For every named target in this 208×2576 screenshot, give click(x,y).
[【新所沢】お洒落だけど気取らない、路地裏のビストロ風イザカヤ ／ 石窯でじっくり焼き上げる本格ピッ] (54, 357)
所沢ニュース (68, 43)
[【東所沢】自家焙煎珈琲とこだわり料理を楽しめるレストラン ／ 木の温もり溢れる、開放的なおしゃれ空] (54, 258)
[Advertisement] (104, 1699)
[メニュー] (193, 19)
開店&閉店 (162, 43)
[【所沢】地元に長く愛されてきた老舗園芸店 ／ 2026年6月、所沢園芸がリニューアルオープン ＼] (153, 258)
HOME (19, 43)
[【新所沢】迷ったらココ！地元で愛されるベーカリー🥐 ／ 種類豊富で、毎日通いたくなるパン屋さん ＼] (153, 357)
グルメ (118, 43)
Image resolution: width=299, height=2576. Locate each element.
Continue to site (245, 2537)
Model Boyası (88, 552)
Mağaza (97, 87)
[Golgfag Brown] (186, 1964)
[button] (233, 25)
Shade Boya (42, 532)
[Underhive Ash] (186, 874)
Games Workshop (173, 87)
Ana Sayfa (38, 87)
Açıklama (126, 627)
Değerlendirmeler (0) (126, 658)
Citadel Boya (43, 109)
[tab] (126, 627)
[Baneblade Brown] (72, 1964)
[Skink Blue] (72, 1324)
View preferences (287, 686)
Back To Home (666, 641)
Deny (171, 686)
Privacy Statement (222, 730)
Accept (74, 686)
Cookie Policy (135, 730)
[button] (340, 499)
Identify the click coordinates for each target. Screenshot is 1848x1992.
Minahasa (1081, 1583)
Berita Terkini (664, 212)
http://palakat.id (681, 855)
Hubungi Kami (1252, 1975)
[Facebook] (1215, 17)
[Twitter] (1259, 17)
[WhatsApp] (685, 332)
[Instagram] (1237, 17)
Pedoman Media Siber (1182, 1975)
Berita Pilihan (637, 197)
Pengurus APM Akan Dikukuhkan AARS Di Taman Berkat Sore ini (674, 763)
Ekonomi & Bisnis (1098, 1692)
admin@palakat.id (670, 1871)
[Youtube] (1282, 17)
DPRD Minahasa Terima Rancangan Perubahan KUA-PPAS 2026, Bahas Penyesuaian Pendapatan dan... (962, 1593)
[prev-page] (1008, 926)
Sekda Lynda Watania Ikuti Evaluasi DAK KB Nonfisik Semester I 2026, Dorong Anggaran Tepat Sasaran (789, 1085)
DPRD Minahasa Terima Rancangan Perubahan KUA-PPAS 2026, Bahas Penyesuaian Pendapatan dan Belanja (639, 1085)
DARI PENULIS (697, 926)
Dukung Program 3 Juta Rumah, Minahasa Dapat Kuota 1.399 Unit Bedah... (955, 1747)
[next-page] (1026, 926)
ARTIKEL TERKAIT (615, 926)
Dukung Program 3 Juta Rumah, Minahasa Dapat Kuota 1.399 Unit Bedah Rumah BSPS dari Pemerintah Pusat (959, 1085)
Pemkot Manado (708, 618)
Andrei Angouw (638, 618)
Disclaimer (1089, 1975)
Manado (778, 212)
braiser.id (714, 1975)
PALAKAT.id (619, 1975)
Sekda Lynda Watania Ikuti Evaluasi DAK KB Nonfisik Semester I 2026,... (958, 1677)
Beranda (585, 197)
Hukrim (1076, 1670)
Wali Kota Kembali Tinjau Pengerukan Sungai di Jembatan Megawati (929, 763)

━━━━

In the listing above, locate the line containing "Model Boyası (88, 552)" and the line containing "[Youtube] (1282, 17)". Transcribe those two lines and everything between them, exactly as written.

Model Boyası (88, 552)
Mağaza (97, 87)
[Golgfag Brown] (186, 1964)
[button] (233, 25)
Shade Boya (42, 532)
[Underhive Ash] (186, 874)
Games Workshop (173, 87)
Ana Sayfa (38, 87)
Açıklama (126, 627)
Değerlendirmeler (0) (126, 658)
Citadel Boya (43, 109)
[tab] (126, 627)
[Baneblade Brown] (72, 1964)
[Skink Blue] (72, 1324)
View preferences (287, 686)
Back To Home (666, 641)
Deny (171, 686)
Privacy Statement (222, 730)
Accept (74, 686)
Cookie Policy (135, 730)
[button] (340, 499)
Identify the click coordinates for each target. Screenshot is 1848x1992.
Minahasa (1081, 1583)
Berita Terkini (664, 212)
http://palakat.id (681, 855)
Hubungi Kami (1252, 1975)
[Facebook] (1215, 17)
[Twitter] (1259, 17)
[WhatsApp] (685, 332)
[Instagram] (1237, 17)
Pedoman Media Siber (1182, 1975)
Berita Pilihan (637, 197)
Pengurus APM Akan Dikukuhkan AARS Di Taman Berkat Sore ini (674, 763)
Ekonomi & Bisnis (1098, 1692)
admin@palakat.id (670, 1871)
[Youtube] (1282, 17)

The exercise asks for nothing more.